** Material provided follows **

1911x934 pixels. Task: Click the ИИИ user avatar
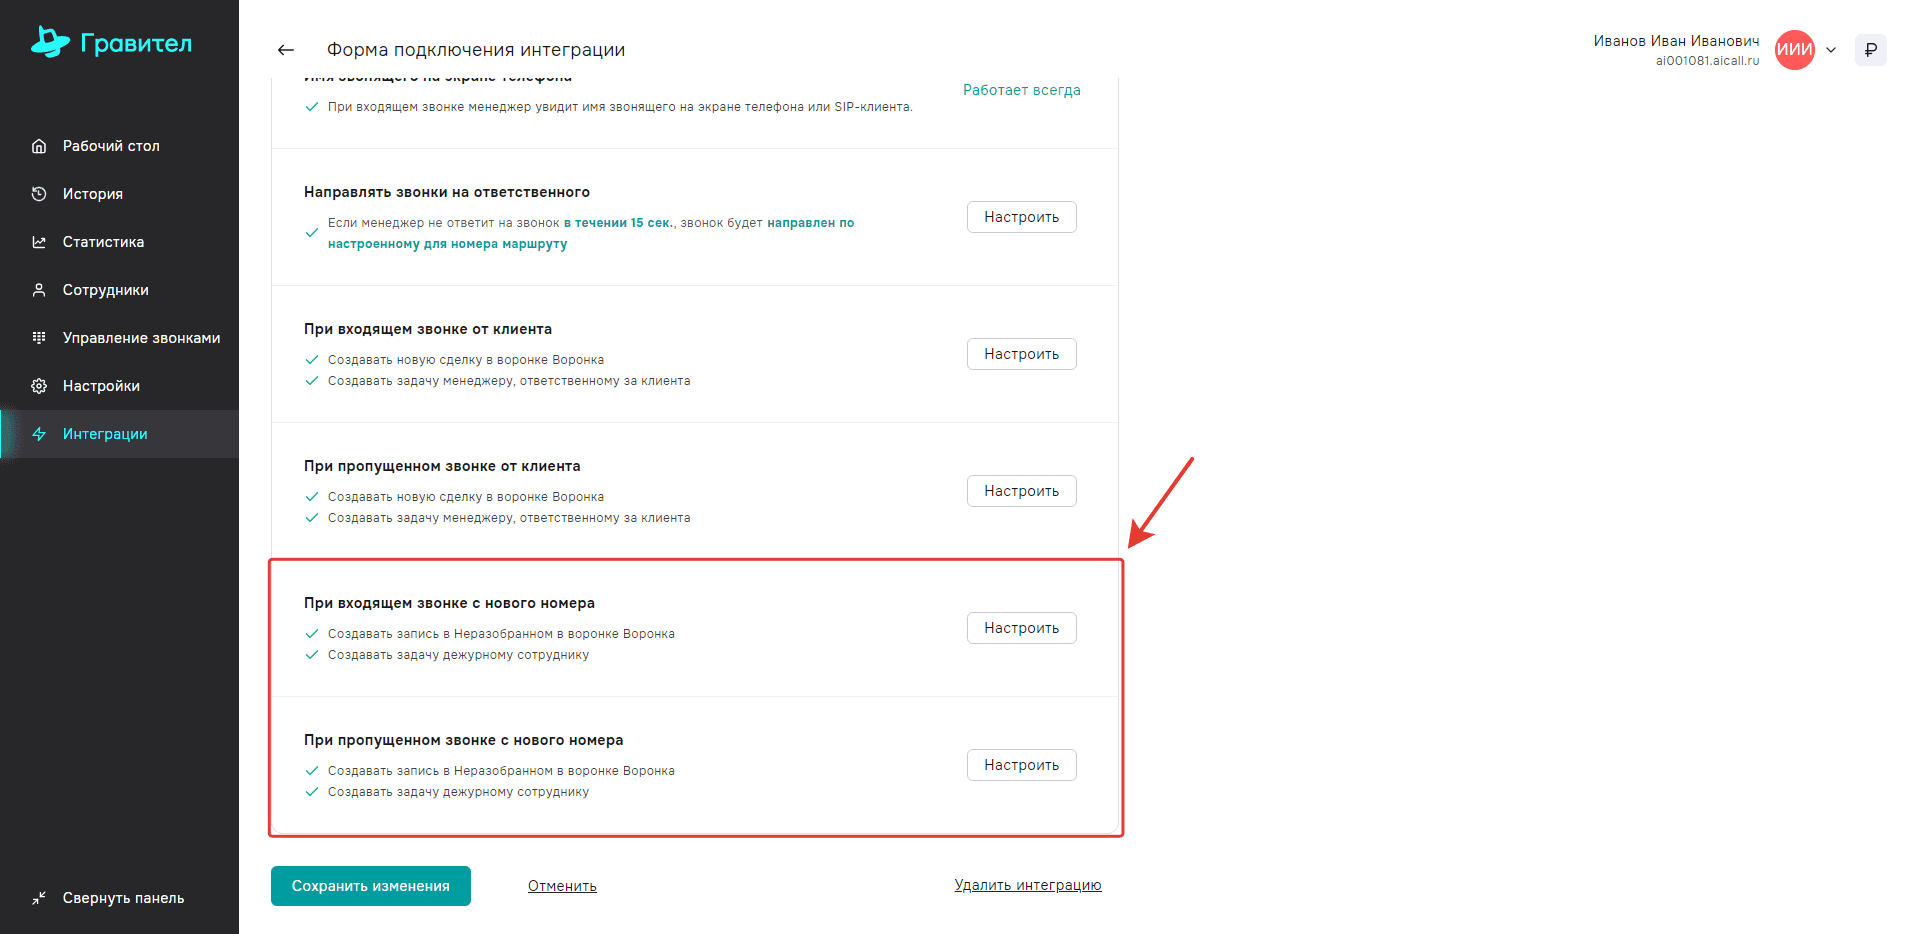point(1794,50)
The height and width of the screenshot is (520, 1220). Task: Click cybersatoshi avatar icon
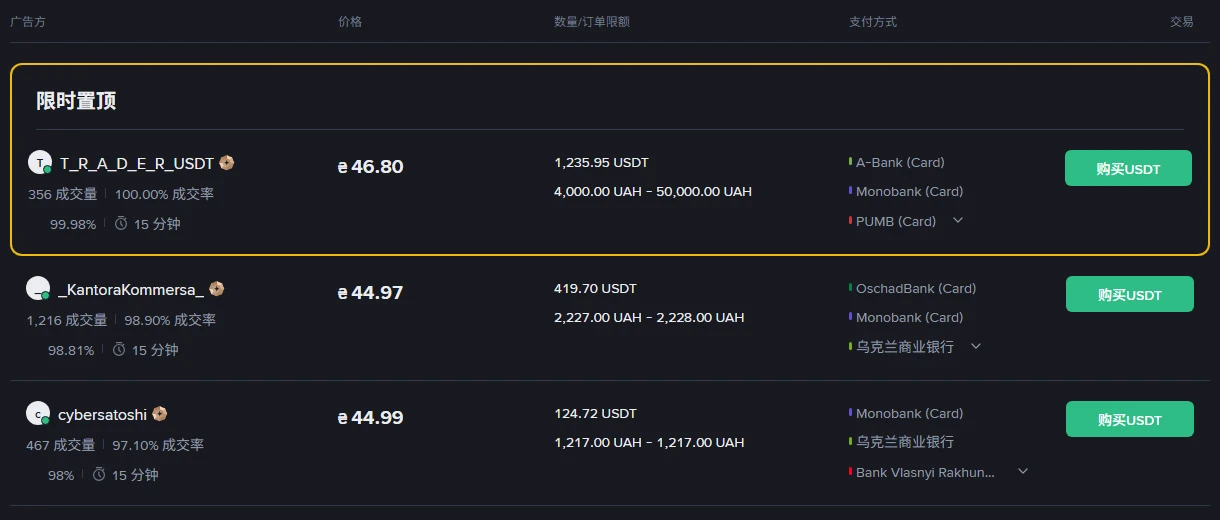click(38, 413)
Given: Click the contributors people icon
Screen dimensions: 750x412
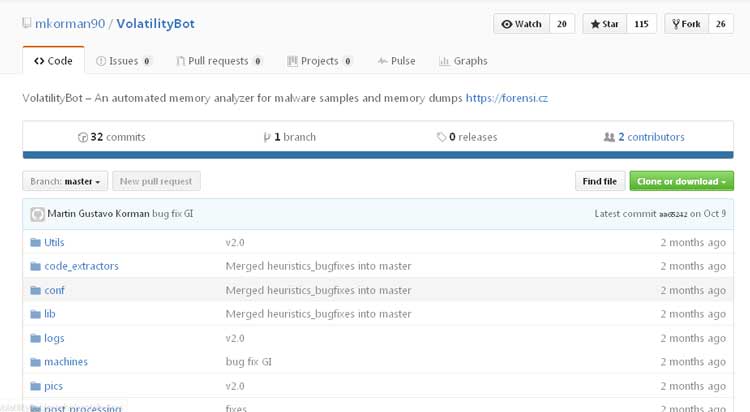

** End of Material provided **

Every line above has to be output exactly; the pictures must be dropped.

1911x934 pixels. Task: Click the ИИИ user avatar
point(1794,50)
The height and width of the screenshot is (520, 1220). Task: Click cybersatoshi avatar icon
click(38, 413)
Given: Click the contributors people icon
Screen dimensions: 750x412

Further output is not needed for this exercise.